## YOUR GOAL
Write out all of the entries that follow, word for word, but skip the pictures.

## RECORDS SHOWN
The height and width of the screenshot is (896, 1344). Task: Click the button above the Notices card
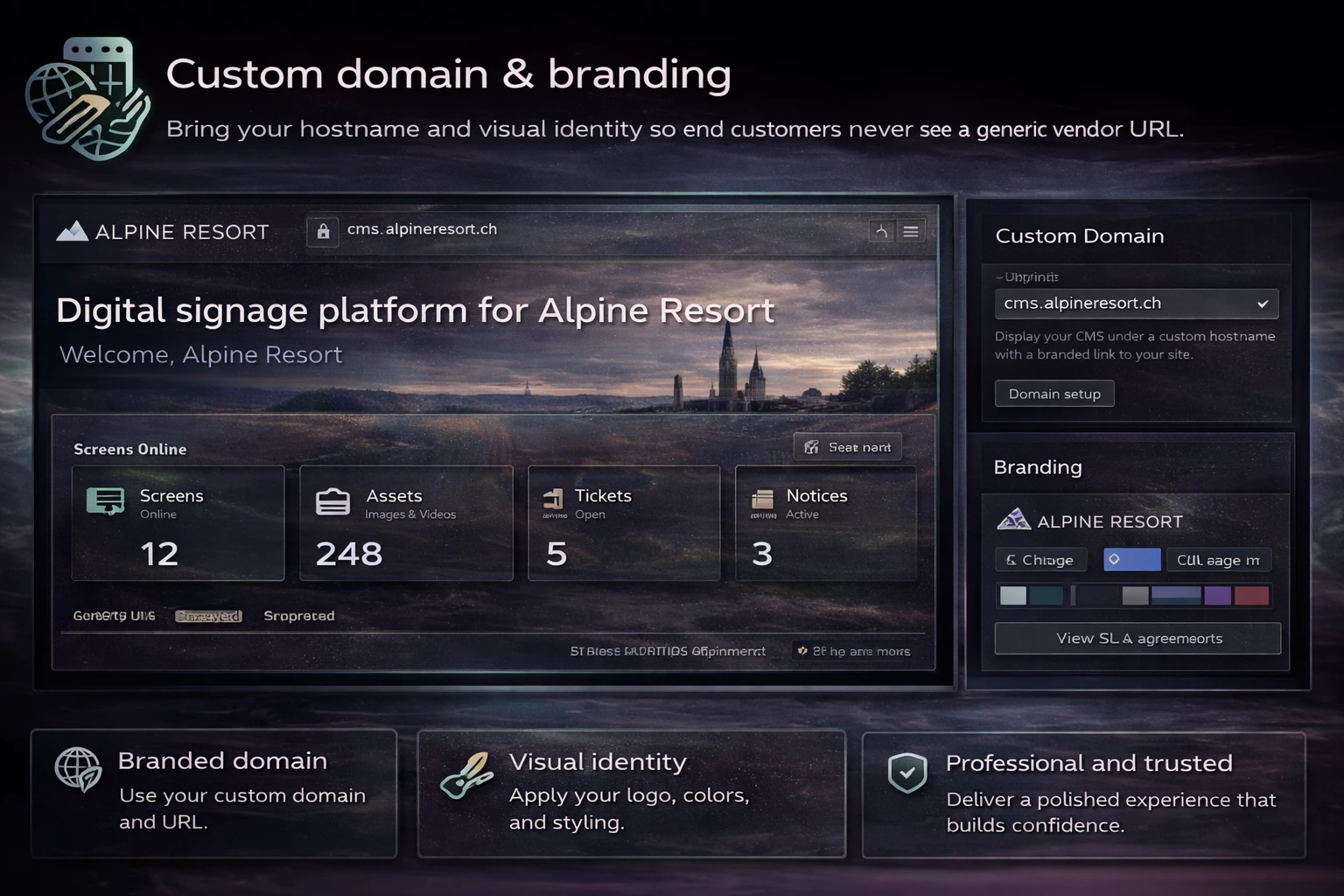pos(847,447)
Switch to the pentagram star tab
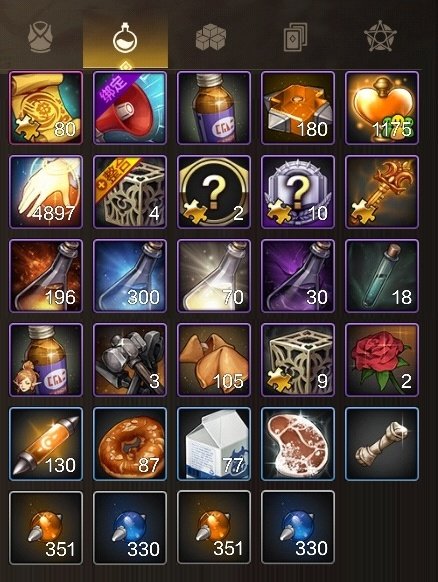The height and width of the screenshot is (582, 438). [380, 36]
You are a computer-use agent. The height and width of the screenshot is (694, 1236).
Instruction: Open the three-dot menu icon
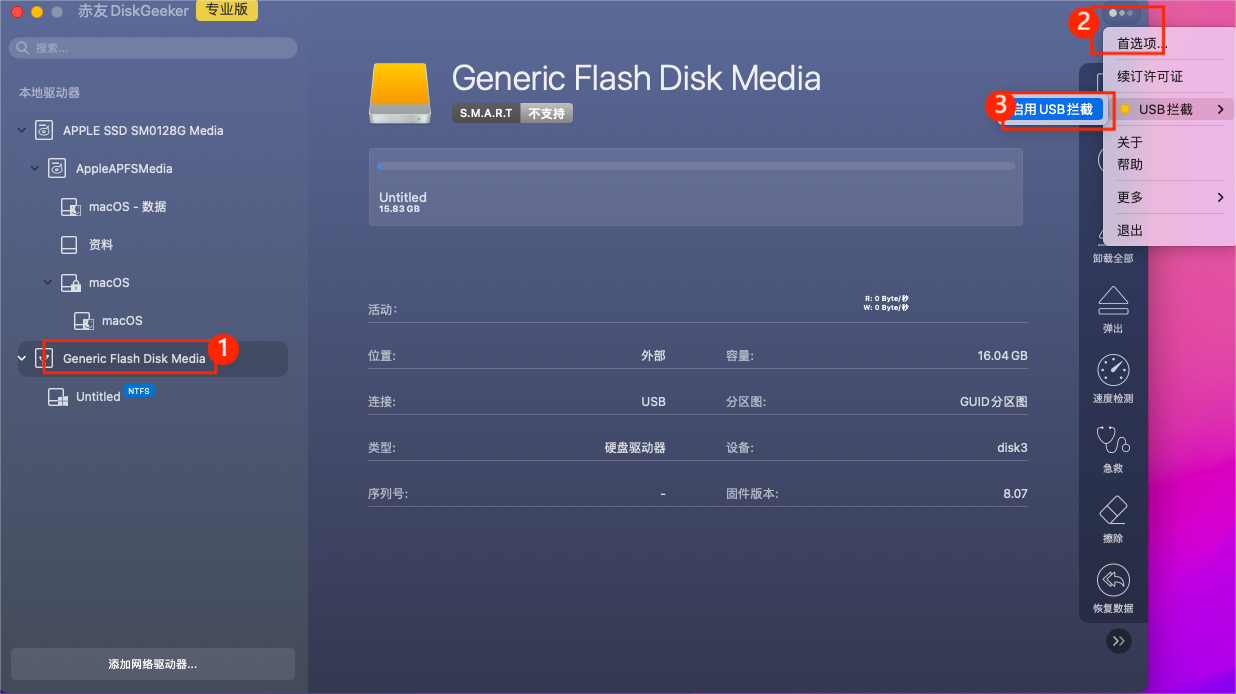click(x=1122, y=15)
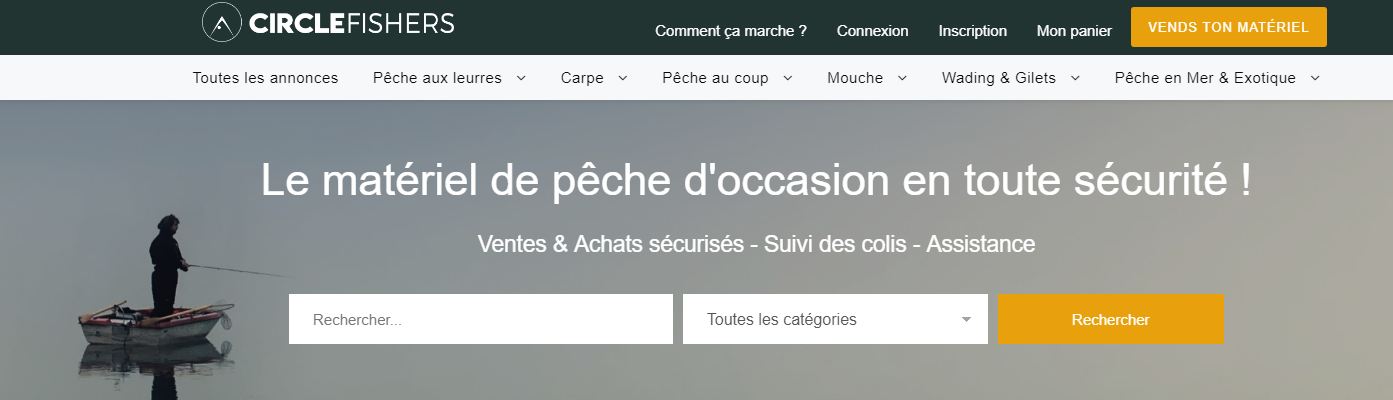Viewport: 1393px width, 400px height.
Task: Go to Toutes les annonces
Action: (265, 78)
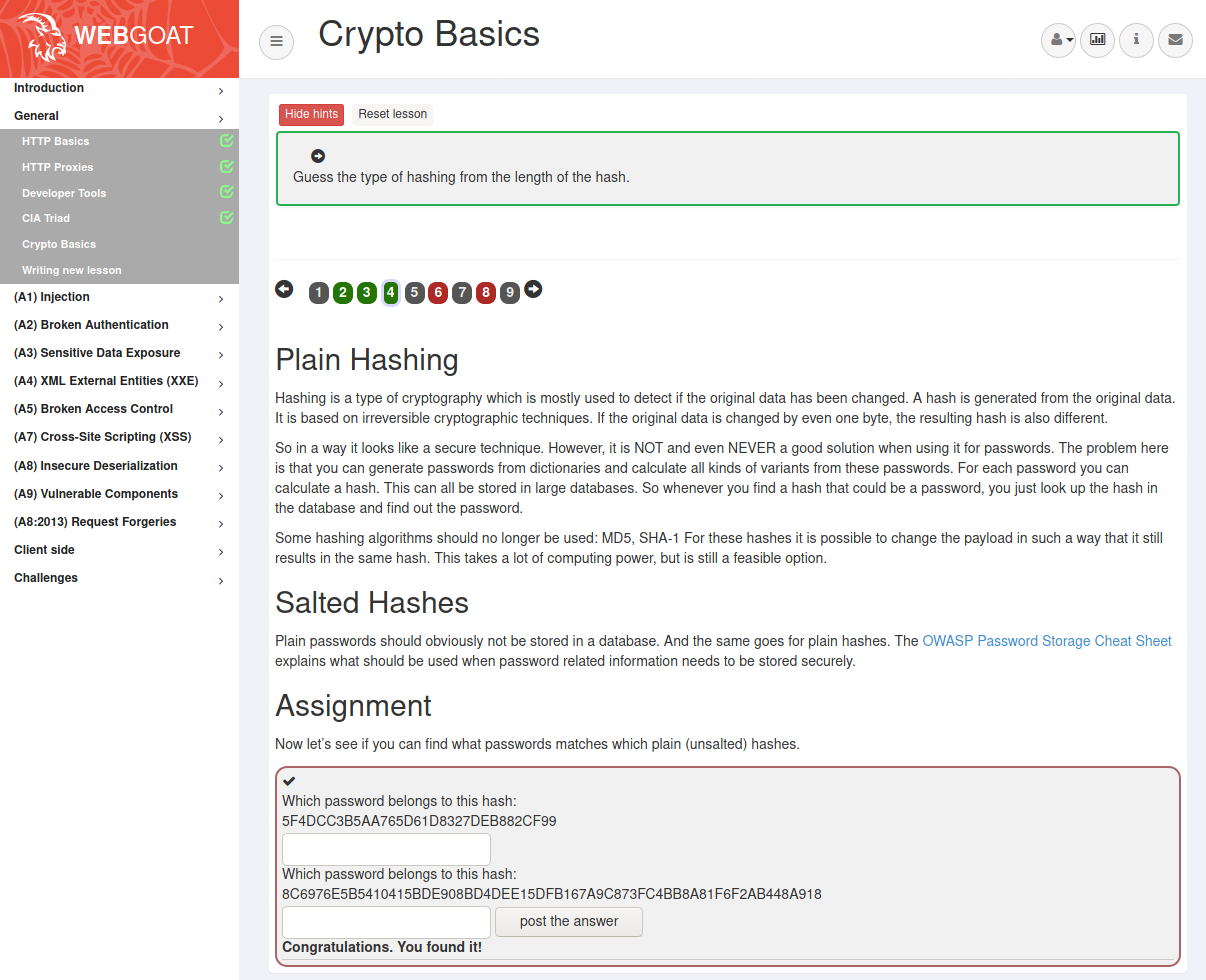This screenshot has width=1206, height=980.
Task: Select HTTP Proxies from the sidebar
Action: 58,167
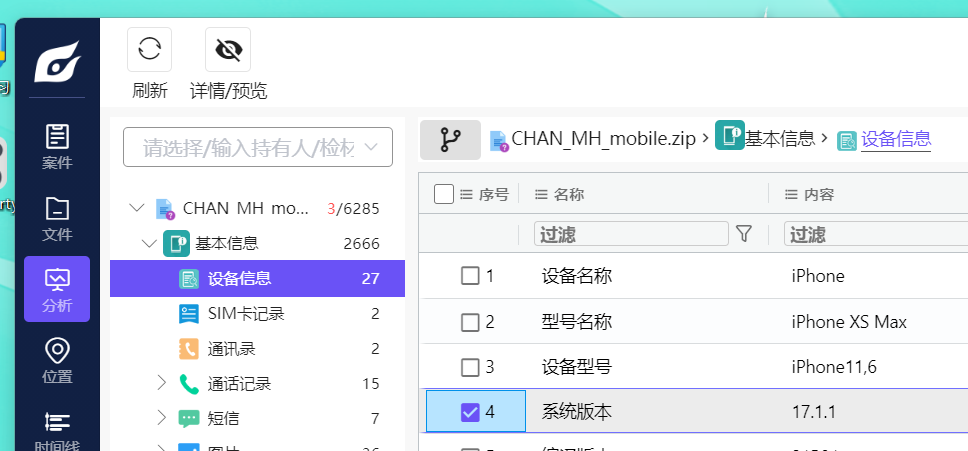This screenshot has width=968, height=451.
Task: Click the filter funnel icon in 名称 column
Action: [x=743, y=234]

## TASK SOLUTION
The height and width of the screenshot is (896, 1344). Task: Click the button above the Notices card
pos(847,447)
Switch to the pentagram star tab
The height and width of the screenshot is (582, 438). [380, 36]
You are a computer-use agent. The height and width of the screenshot is (694, 1236).
Instruction: Open the three-dot menu icon
click(x=1122, y=15)
Viewport: 1393px width, 400px height.
Task: Go to Toutes les annonces
Action: (265, 78)
This screenshot has width=1206, height=980.
Task: Select HTTP Proxies from the sidebar
Action: 58,167
This screenshot has width=968, height=451.
Task: Click the filter funnel icon in 名称 column
Action: [x=743, y=234]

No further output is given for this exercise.